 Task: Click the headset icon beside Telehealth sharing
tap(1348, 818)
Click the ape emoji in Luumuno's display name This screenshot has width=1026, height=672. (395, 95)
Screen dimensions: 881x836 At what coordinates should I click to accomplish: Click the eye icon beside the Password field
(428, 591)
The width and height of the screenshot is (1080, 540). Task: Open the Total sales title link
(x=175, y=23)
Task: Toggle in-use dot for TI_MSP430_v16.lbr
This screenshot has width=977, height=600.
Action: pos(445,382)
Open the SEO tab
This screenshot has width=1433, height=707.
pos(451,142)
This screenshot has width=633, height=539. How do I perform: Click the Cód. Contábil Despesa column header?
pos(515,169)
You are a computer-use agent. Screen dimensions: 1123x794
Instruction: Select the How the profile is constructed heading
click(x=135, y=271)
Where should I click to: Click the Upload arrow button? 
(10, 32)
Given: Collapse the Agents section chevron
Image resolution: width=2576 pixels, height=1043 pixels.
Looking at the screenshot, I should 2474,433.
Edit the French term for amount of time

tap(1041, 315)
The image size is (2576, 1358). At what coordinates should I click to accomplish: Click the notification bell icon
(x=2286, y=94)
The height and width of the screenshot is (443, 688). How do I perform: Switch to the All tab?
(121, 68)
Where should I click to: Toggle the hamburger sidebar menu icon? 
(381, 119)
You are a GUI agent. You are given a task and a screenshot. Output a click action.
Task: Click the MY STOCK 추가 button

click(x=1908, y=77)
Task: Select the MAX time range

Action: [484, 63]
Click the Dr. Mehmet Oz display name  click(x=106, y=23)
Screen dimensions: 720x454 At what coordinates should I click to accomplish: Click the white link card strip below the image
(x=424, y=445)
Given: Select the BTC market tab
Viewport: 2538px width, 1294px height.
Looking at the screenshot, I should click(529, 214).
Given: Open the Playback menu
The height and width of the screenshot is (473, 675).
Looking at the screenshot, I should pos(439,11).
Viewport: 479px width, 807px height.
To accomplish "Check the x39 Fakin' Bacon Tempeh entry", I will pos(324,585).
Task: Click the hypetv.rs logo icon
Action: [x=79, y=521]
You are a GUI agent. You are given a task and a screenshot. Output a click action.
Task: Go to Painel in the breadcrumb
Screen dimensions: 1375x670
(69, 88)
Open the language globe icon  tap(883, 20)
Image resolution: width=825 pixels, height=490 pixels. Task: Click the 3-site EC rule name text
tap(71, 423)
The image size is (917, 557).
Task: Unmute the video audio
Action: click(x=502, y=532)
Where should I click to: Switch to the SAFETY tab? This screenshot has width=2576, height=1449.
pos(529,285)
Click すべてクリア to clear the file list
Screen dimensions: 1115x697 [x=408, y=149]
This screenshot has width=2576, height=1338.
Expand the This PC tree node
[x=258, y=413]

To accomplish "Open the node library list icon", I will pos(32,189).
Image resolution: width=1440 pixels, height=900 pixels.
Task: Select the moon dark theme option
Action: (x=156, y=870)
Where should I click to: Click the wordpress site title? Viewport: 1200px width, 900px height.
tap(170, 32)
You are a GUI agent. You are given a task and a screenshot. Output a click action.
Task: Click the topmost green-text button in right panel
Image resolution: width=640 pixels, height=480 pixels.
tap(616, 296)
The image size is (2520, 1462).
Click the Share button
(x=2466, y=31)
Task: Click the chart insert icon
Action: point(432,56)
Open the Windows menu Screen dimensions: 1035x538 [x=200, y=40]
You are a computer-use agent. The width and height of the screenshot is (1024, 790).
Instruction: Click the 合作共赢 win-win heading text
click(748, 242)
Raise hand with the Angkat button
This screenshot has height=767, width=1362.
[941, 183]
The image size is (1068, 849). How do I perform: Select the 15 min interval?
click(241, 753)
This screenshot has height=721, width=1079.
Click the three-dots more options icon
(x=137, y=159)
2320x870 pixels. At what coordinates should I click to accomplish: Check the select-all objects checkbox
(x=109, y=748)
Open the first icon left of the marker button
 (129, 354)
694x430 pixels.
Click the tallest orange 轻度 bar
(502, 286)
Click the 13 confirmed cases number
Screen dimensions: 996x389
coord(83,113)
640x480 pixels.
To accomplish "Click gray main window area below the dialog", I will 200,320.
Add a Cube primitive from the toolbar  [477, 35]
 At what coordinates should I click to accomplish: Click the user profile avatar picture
*-*-*
* [The exercise]:
Can you give back the entries from the line containing "Click the ape" down to the line containing "tap(1041, 315)", swapping "Screen dimensions" for "Screen size" and leaving everything else unchanged?

* [Worked answer]:
Click the ape emoji in Luumuno's display name This screenshot has width=1026, height=672. (395, 95)
Screen size: 881x836 At what coordinates should I click to accomplish: Click the eye icon beside the Password field
(428, 591)
The width and height of the screenshot is (1080, 540). Task: Open the Total sales title link
(x=175, y=23)
Task: Toggle in-use dot for TI_MSP430_v16.lbr
This screenshot has width=977, height=600.
Action: pos(445,382)
Open the SEO tab
This screenshot has width=1433, height=707.
pos(451,142)
This screenshot has width=633, height=539. How do I perform: Click the Cód. Contábil Despesa column header?
pos(515,169)
You are a computer-use agent. Screen size: 1123x794
Instruction: Select the How the profile is constructed heading
click(x=135, y=271)
Where should I click to: Click the Upload arrow button? 
(10, 32)
Given: Collapse the Agents section chevron
Image resolution: width=2576 pixels, height=1043 pixels.
Looking at the screenshot, I should 2474,433.
Edit the French term for amount of time

tap(1041, 315)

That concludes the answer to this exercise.